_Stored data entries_
┏━━

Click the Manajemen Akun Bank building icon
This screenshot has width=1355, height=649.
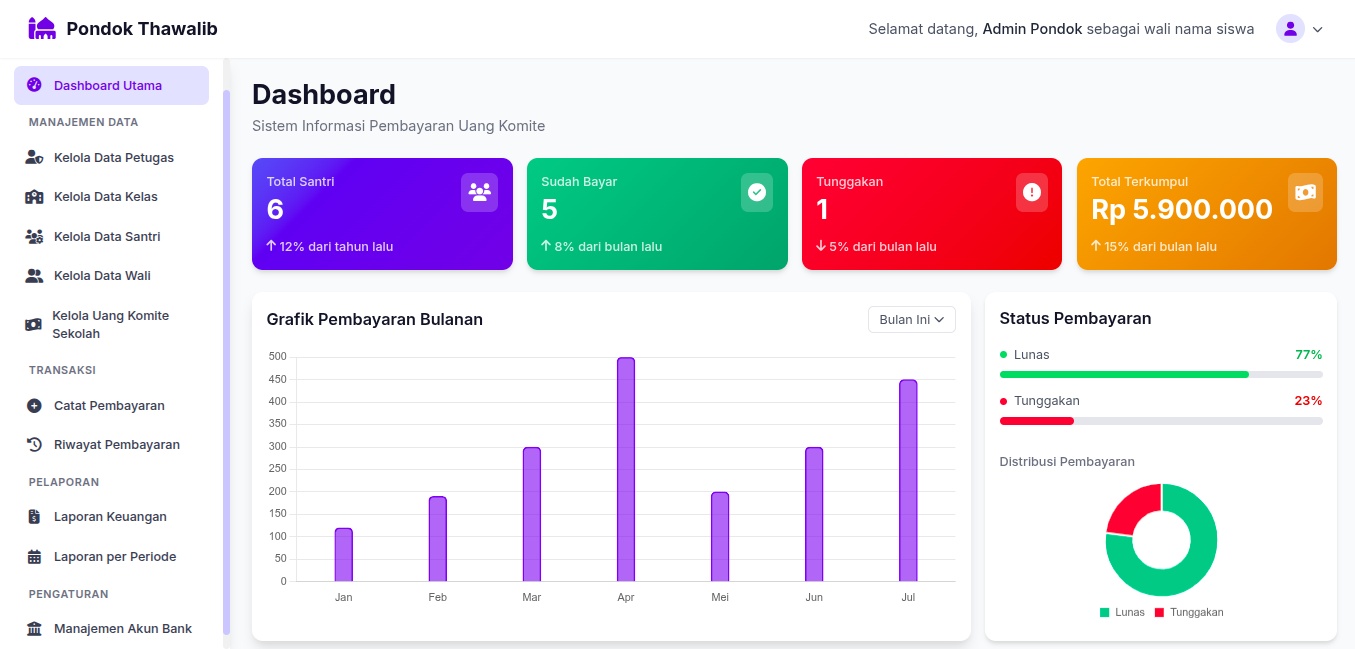click(x=34, y=629)
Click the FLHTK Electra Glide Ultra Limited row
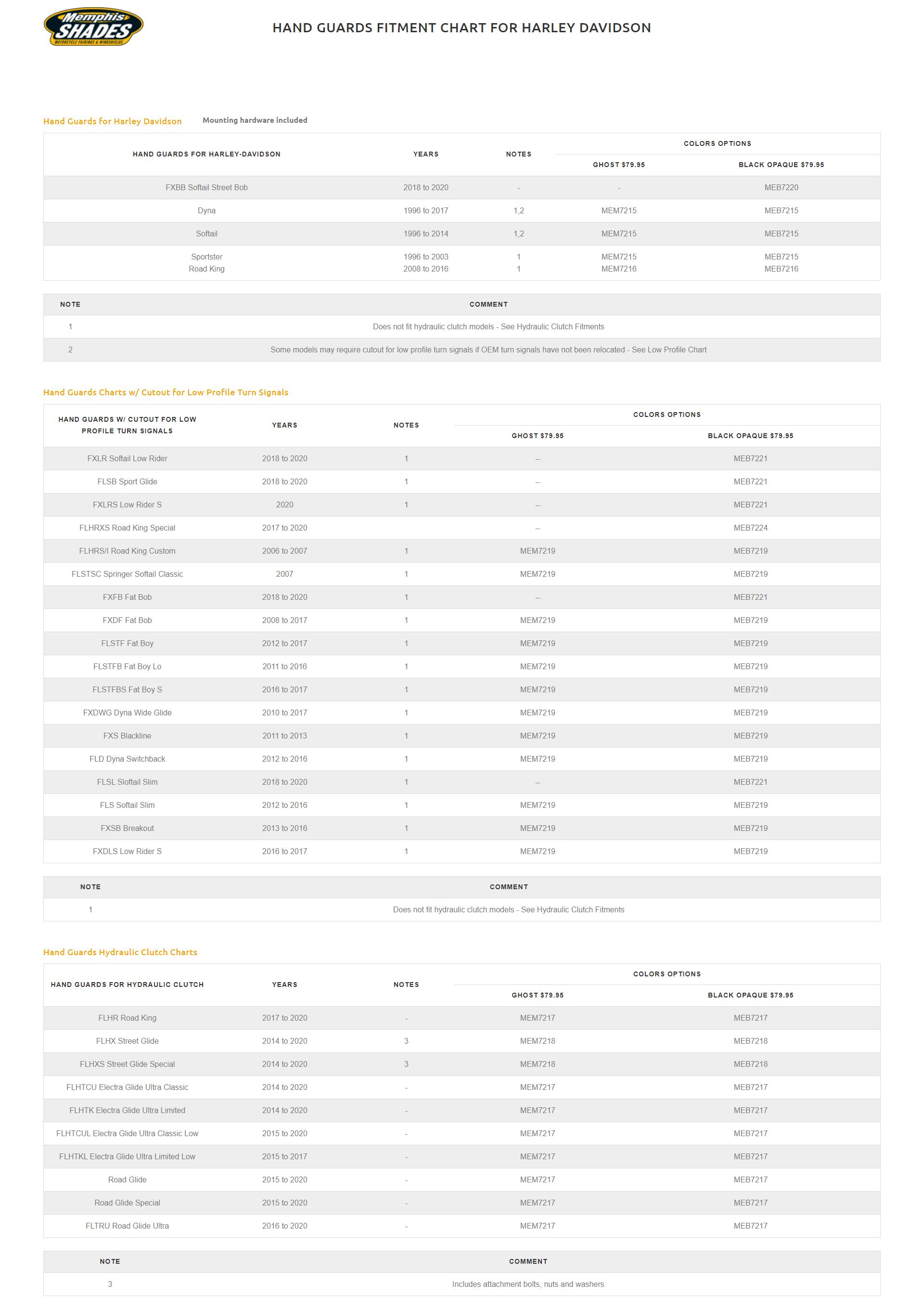Viewport: 924px width, 1309px height. [127, 1111]
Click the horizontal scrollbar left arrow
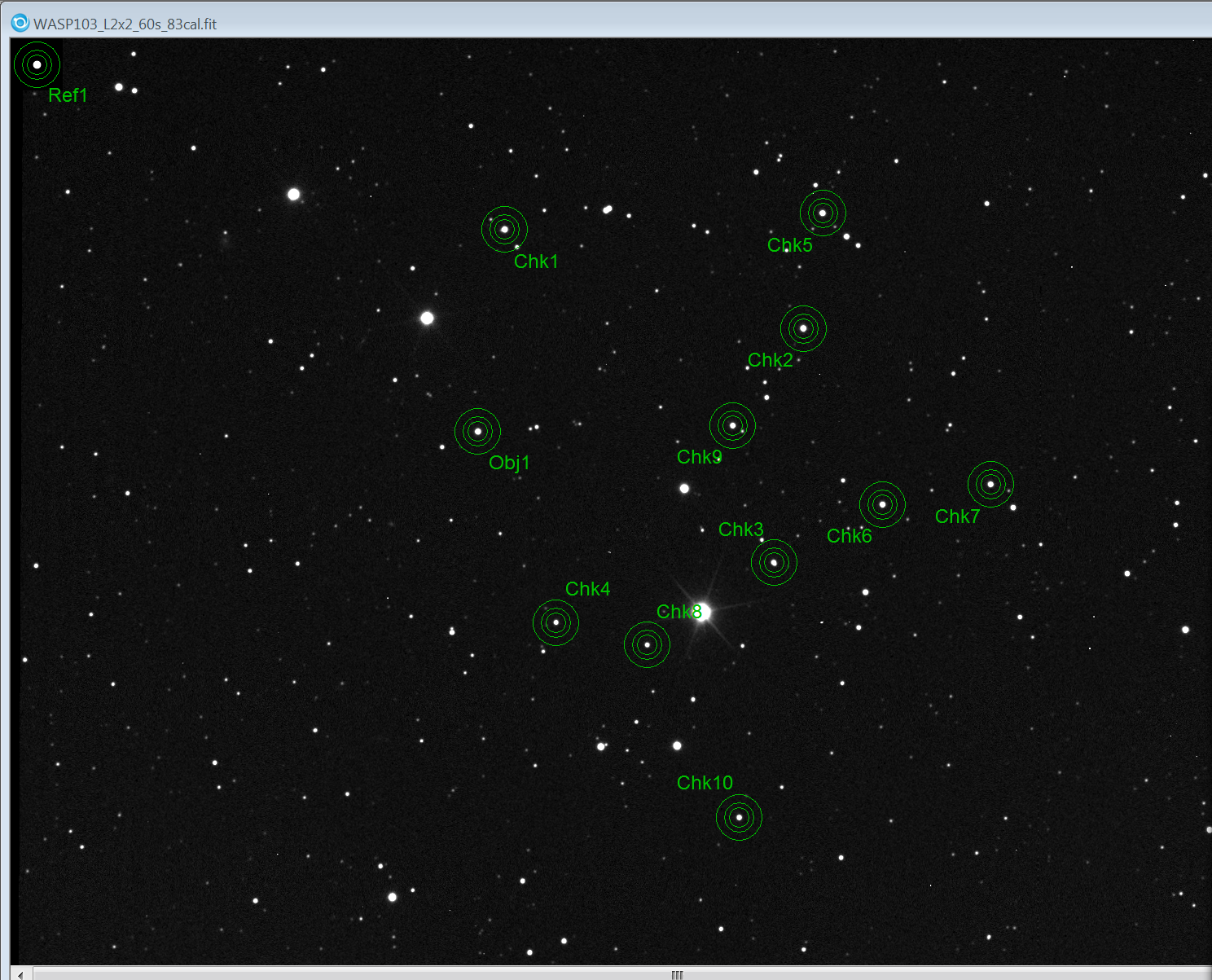1212x980 pixels. coord(21,973)
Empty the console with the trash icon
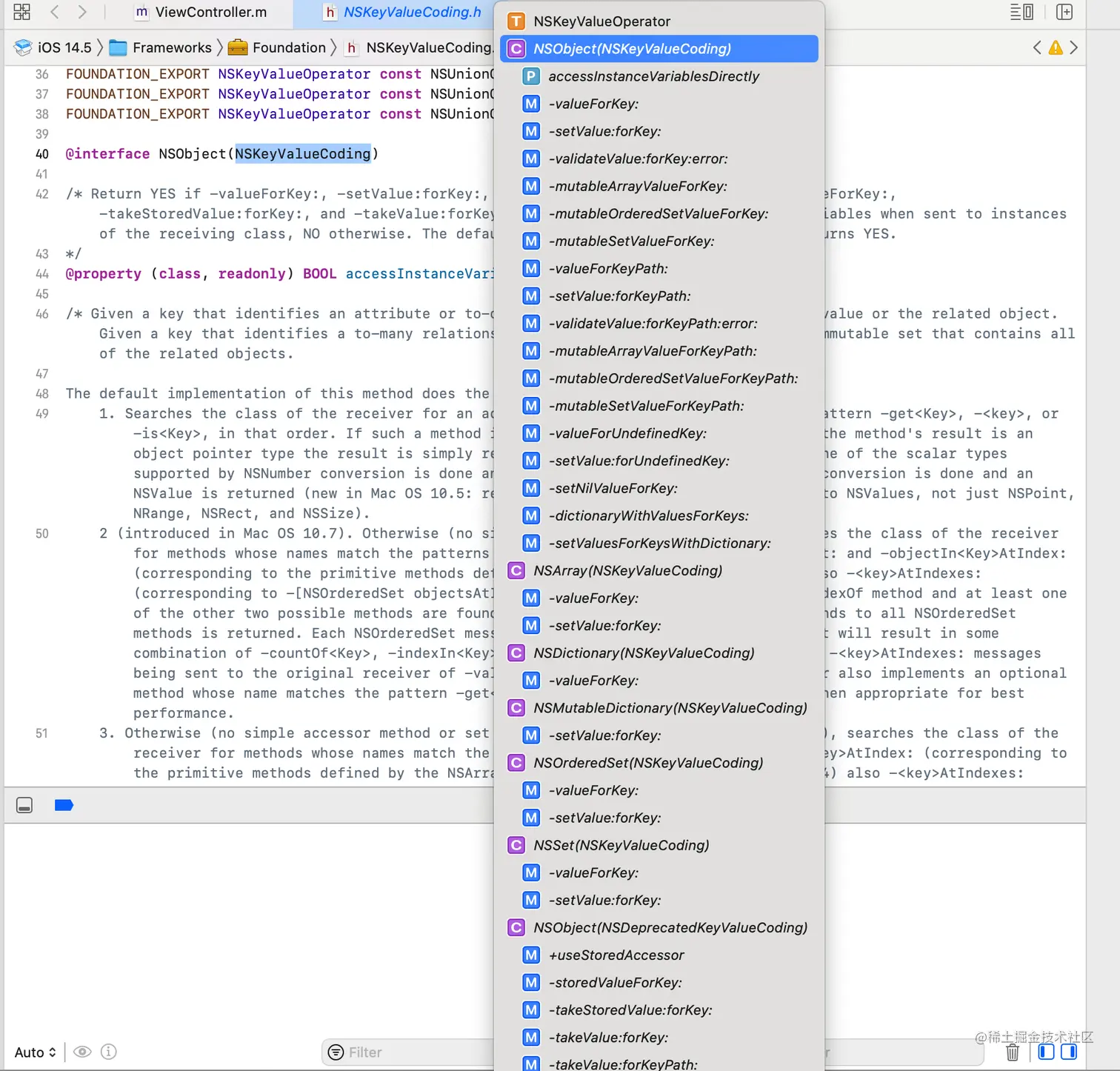 (x=1013, y=1052)
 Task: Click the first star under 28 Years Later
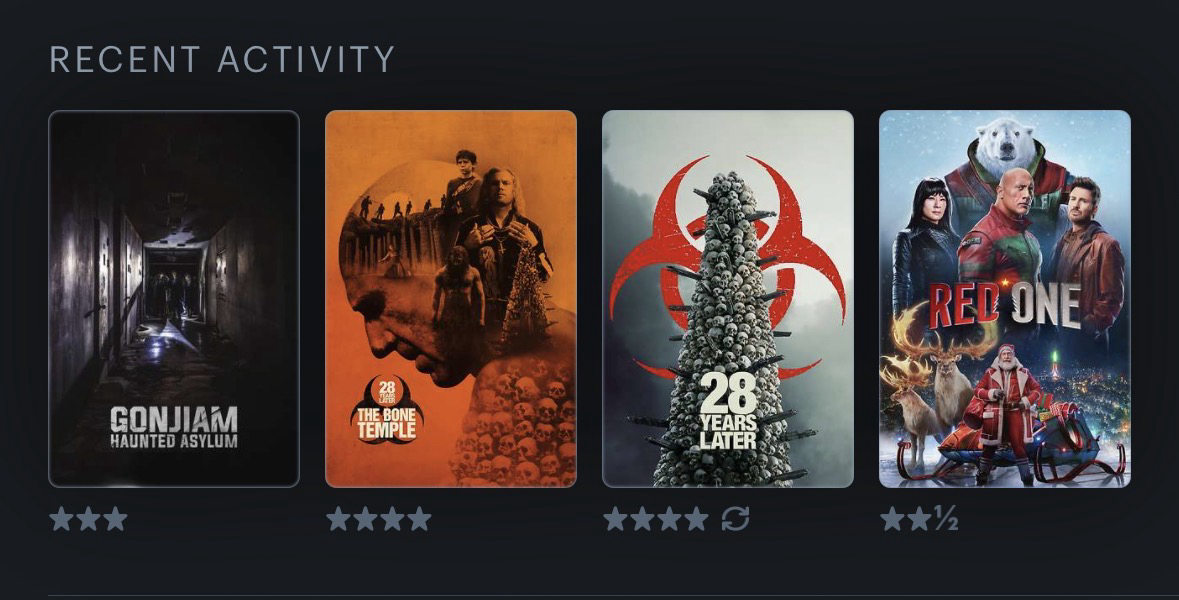615,519
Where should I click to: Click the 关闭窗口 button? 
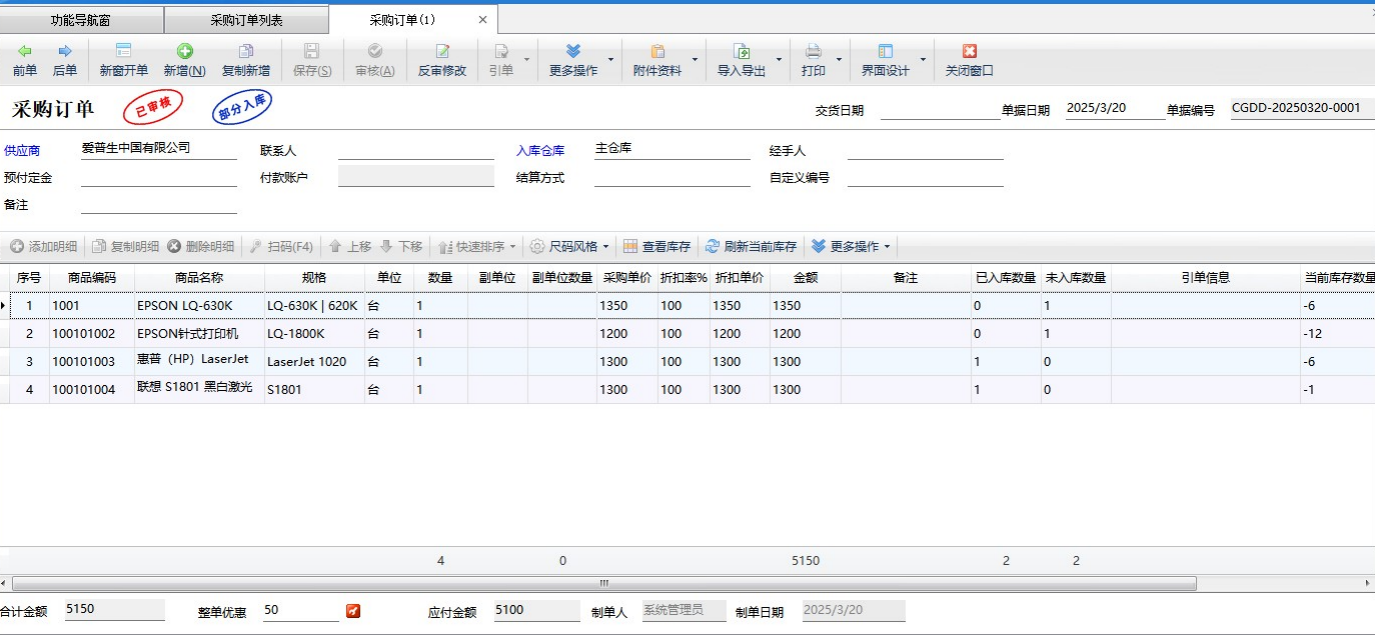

┗━━

_Work required_
Can you arrange the lines above as a numbered list, skipping any blank lines and leaving the pictures out?

_Exercise result_
1. Click the Manajemen Akun Bank building icon
2. This screenshot has width=1355, height=649.
3. click(x=34, y=629)
4. Click the FLHTK Electra Glide Ultra Limited row
5. Viewport: 924px width, 1309px height. [127, 1111]
6. Click the horizontal scrollbar left arrow
7. 1212x980 pixels. coord(21,973)
8. Empty the console with the trash icon
9.  (x=1013, y=1052)
10.  Task: Click the first star under 28 Years Later
11. 615,519
12. Where should I click to: Click the 关闭窗口 button? 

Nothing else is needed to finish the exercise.